La mancanza di continuità nella copertura certificativa costituisce un illecito disciplinare ai sensi degli articoli 2104 e 2106 del Codice Civile e delle disposizioni previste nei diversi CCNL. In particolare, anche un singolo giorno di assenza non giustificata tra la fine di un certificato e l’inizio del successivo può essere oggetto di contestazione formale.
È stato tuttavia precisato anche dalla Corte di Cassazione (sentenza n. 8956/2024) che i giorni festivi come la domenica non possono essere conteggiati, ai fini disciplinari, come assenza ingiustificata qualora il lavoratore non fosse comunque tenuto a rendere la prestazione lavorativa in quel giorno. Il ritardo nel richiedere il secondo certificato può costituire un inadempimento ma non una vera e propria assenza sanzionabile, se cade su una giornata non lavorativa. Questa interpretazione garantisce un bilanciamento tra esigenze organizzative e tutela del lavoratore.
Dal 2025 la gestione delle assenze per malattia si avvale del sistema di certificazione digitale, che velocizza l’invio dei certificati sia per il settore pubblico sia per quello privato. Il certificato medico di malattia viene trasmesso al sistema INPS dal medico e reso disponibile in tempo reale anche per il datore di lavoro.
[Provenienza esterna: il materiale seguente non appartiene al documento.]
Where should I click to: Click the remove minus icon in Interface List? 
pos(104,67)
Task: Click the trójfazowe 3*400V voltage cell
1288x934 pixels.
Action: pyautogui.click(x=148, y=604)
Con l’implementazione delle nuove funzionalità dell’App IO e della piattaforma MyINPS, i lavoratori sono notificati in tempo reale riguardo all’emissione di nuovi certificati o all’esito delle eventuali visite fiscali di controllo. Questi strumenti digitali, sempre più centrali dopo l’attuazione del PNRR, aumentano la trasparenza, la tracciabilità e riducono sia il rischio di errori nei dati anagrafici sia i tempi di trasmissione della documentazione.
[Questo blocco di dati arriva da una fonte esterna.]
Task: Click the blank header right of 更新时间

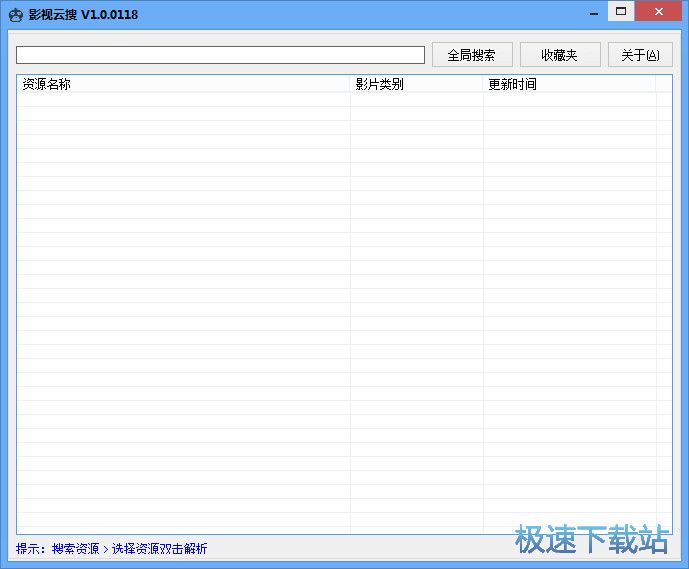Action: click(664, 84)
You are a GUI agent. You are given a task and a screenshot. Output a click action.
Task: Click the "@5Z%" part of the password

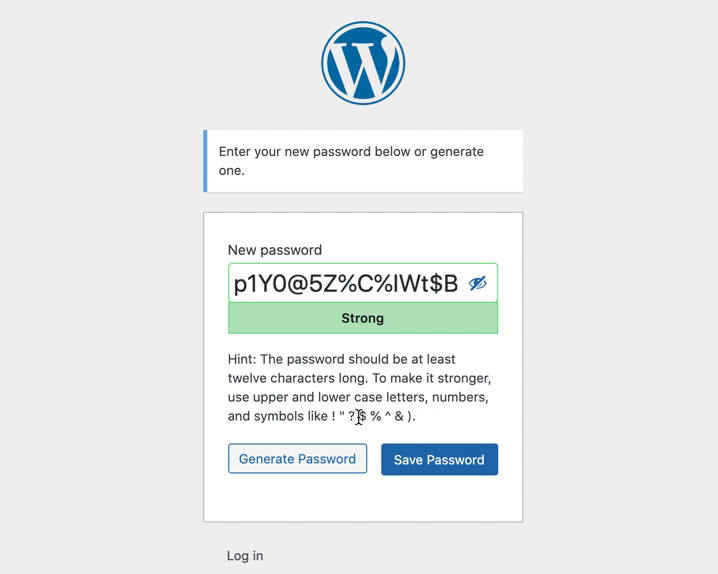click(x=321, y=284)
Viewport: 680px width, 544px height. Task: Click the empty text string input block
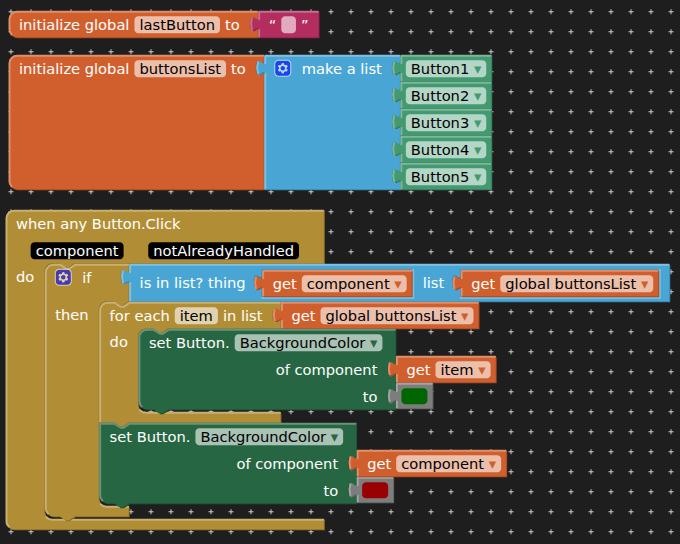click(288, 24)
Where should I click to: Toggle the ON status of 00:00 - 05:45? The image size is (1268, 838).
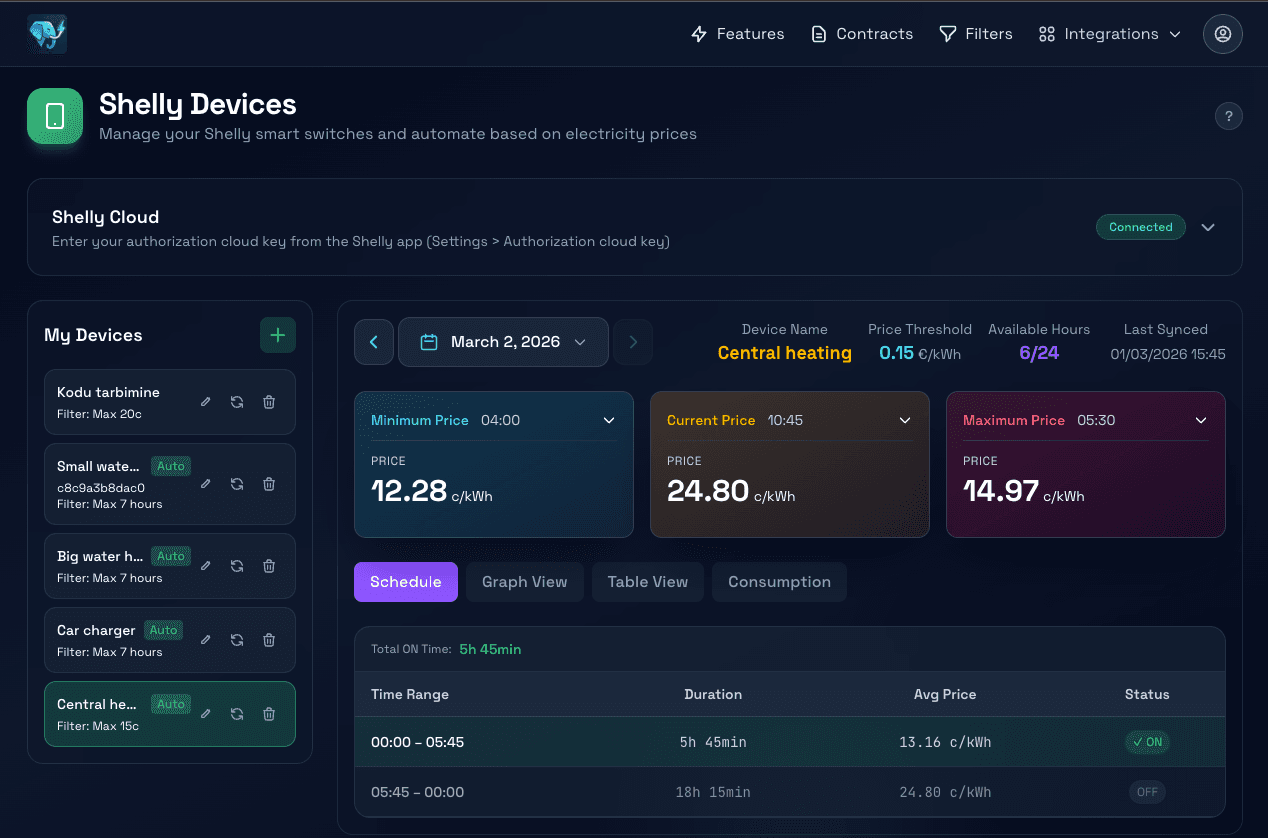coord(1147,742)

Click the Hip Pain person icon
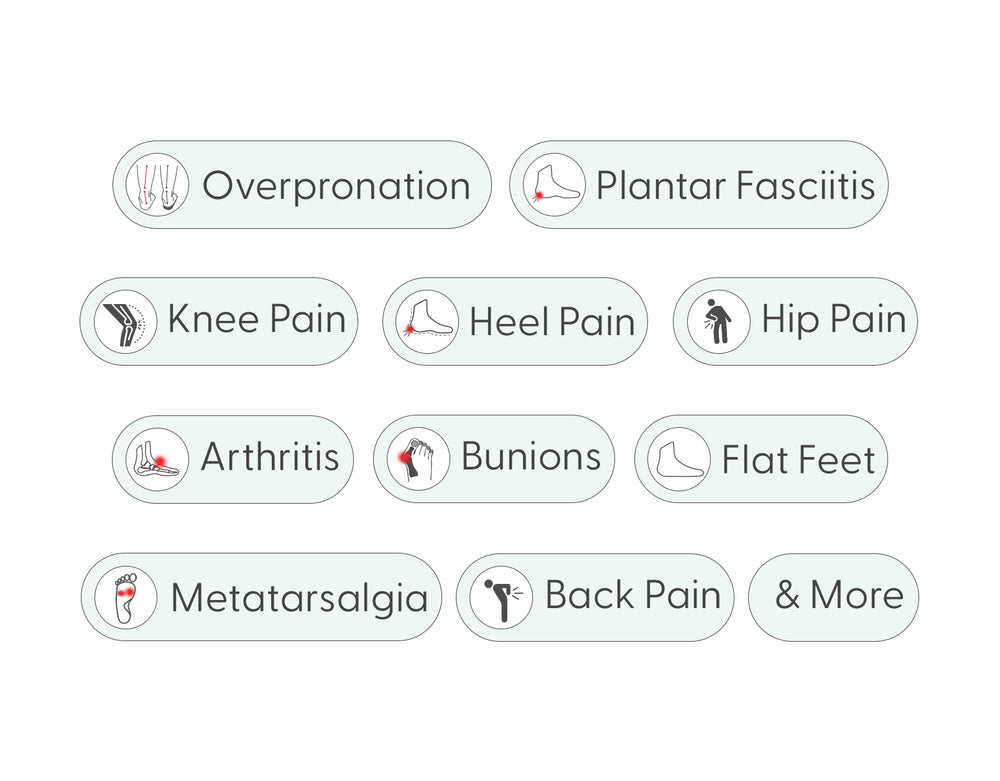(x=718, y=321)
La normativa vigente stabilisce precise fasce orarie di reperibilità (10:00-12:00 e 17:00-19:00) durante la malattia per consentire eventuali visite fiscali mediche disposte dall’INPS, sia per lavoratori pubblici che privati. L’obbligo di essere reperibili vale anche nei giorni festivi, a meno che il lavoratore non rientri in una delle categorie esonerate (quali patologie gravi, invalidità superiore al 67%, o malattia riconosciuta causa di servizio).
Il mancato rispetto delle fasce di reperibilità può comportare sanzioni amministrative e la sospensione dell’indennità di malattia, salvo giustificato motivo comprovato. È prioritario mantenere aggiornati i dati di domicilio, comunicando tempestivamente eventuali variazioni all’INPS e al datore di lavoro.
Una richiesta non tempestiva del prolungamento del certificato o la mancata validazione di giorni di assenza può determinare un’assenza ingiustificata ai sensi dell’articolo 1375 c.c., con possibili provvedimenti che vanno dal richiamo scritto alla sospensione o, nei casi più gravi e reiterati, al licenziamento disciplinare. La recente giurisprudenza e le circolari INPS ribadiscono che la corretta gestione delle assenze è essenziale per tutelare sia i diritti del lavoratore sia quelli del datore di lavoro.
Dal punto di vista previdenziale, il lavoratore che perde il posto per assenza ingiustificata può vedersi revocato il diritto a prestazioni come la NASPI, tranne nei casi in cui venga dimostrata la legittimità della causa dell’assenza. È raccomandabile, in caso di difficoltà, rivolgersi a organizzazioni sindacali o consulenti del lavoro per gestire correttamente comunicazioni e documentazione necessaria.
Nei casi di patologie croniche o trattamenti terapeutici ciclici (ad esempio chemioterapia o dialisi), è possibile richiedere che le assenze correlate siano considerate come un evento unico ai fini dell’indennità previdenziale, purché il certificato preveda la specifica trattazione e i giorni siano comunicati prima dell’avvio delle terapie. Questa modalità evita interruzioni nella copertura e tutela il lavoratore contro il rischio di contestazioni amministrative.